La crítica es la partera que se encarga de desvelar lo velado, es la facilitadora del parto. El parto es el momento feliz. El parto es lo que nos hace similares a los dioses, lo que nos hace dioses: el parto es el momento culmen de la creación y es el momento en que la especie se perpetúa. Así como nosotros somos a través de los otros y en los otros, así ocurre también con la palabra: es por otra que la engendró y en otra a la que engendra. Tal vez ahora se comprenda porqué la palabra hace al hombre, incluso se comprenda porqué el hombre es un ser de palabras.  El hombre es en la medida en que se piensa como hombre y sólo se piensa con palabras, por eso “pensar significa pensarse algo. Y pensarse algo significa decirse algo” según enseña Gadamer (ibíd. 195-196).

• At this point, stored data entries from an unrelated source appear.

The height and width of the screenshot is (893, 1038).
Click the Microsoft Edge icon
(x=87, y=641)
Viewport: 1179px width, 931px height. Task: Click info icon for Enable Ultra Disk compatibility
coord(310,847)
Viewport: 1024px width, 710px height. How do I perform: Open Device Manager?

Ahora bien, pensarse algo si bien significa decirse algo, en la medida del diálogo con uno mismo, significa más propiamente descubrirse algo, pues pensarse algo no tiene otro fin que el caer en la cuenta de aquello que se es. ¿Y para qué caer en la cuenta de lo que se es? Para superarse, para ser otro, para hacerse otro, de lo contrario en nada nos diferenciaríamos del animal anquilosado.

Así, pensarse algo significa descubrirse algo.  Descubrirse algo significa caer en la cuenta de lo que se es. Y caer en la cuenta de lo que se es significa autoconocimiento o conocimiento de sí. Pensarse algo significa en últimas el despertar de la conciencia; esto es, saberse siendo en un contexto. El contexto es un entramado de situaciones, un mundo de relaciones lingüísticas en el cual los hombres son; de ahí que el hombre sea un ser-en-el mundo, según advierte Heidegger. O yendo un poco más al fondo del asunto: un ser que habita en el lenguaje. Tal vez se comprenda ahora aquella sentencia heideggeriana según la cual “el lenguaje es la casa del ser”.

¿Quién negará después de esto que el lenguaje ejerce una influencia en nuestro pensamiento? sin embargo, esto no quiere decir de ninguna manera, que el lenguaje determine nuestro pensamiento. Es cierto que venimos al mundo y por tal venimos al lenguaje, más propiamente a ciertas manifestaciones del lenguaje, la lengua y algunas manifestaciones simbólicas propias de la cultura por ejemplo, pero dichas manifestaciones no nos determinan en la medida en que nada nos impide aprender otra lengua u otra cultura. El lenguaje dota al hombre de la apertura necesaria para trascender lo dispuesto en el mundo. Es increíble cómo a través del hombre el lenguaje se trasciende a sí mismo y cómo a través del lenguaje el hombre se conoce y trasciende a sí mismo también. Si una palabra engendra la otra es en virtud de la palabra misma; es decir, en virtud de que se “mantenga abierta la marcha del discurso” (Gadamer, Ibíd. 193).

Bibliografía

Bloch, Ernst, El principio esperanza, Trotta, Madrid, 2004.
Gadamer, Hans-Georg, Verdad y método II, Sígueme, Salamanca, 2004. 

[1] “El pedante se dirige a sus alumnos como si estuviese presentando una comunicación ante un congreso de sus más distinguidos y exigentes colegas, todos los cuales llevan años dedicados a la disciplina de sus desvelos. Pero como la mayoría de los jóvenes no demuestran el debido entusiasmo ni la comprensión requerida, se desespera y los maldice. He conocido profesores de bachillerato indignados por lo ignorantes que son sus alumnos, como si la obligación de sacarles de esa ignorancia no fuera suya. En el fondo, el problema del pedante es que no quiere enseñar a neófitos sino ser admirado por los sabios y probarse a sí mismo que vale tanto como el que más” (F. Savater, el valor de educar, Ariel, Barcelona, 1997, p, 124).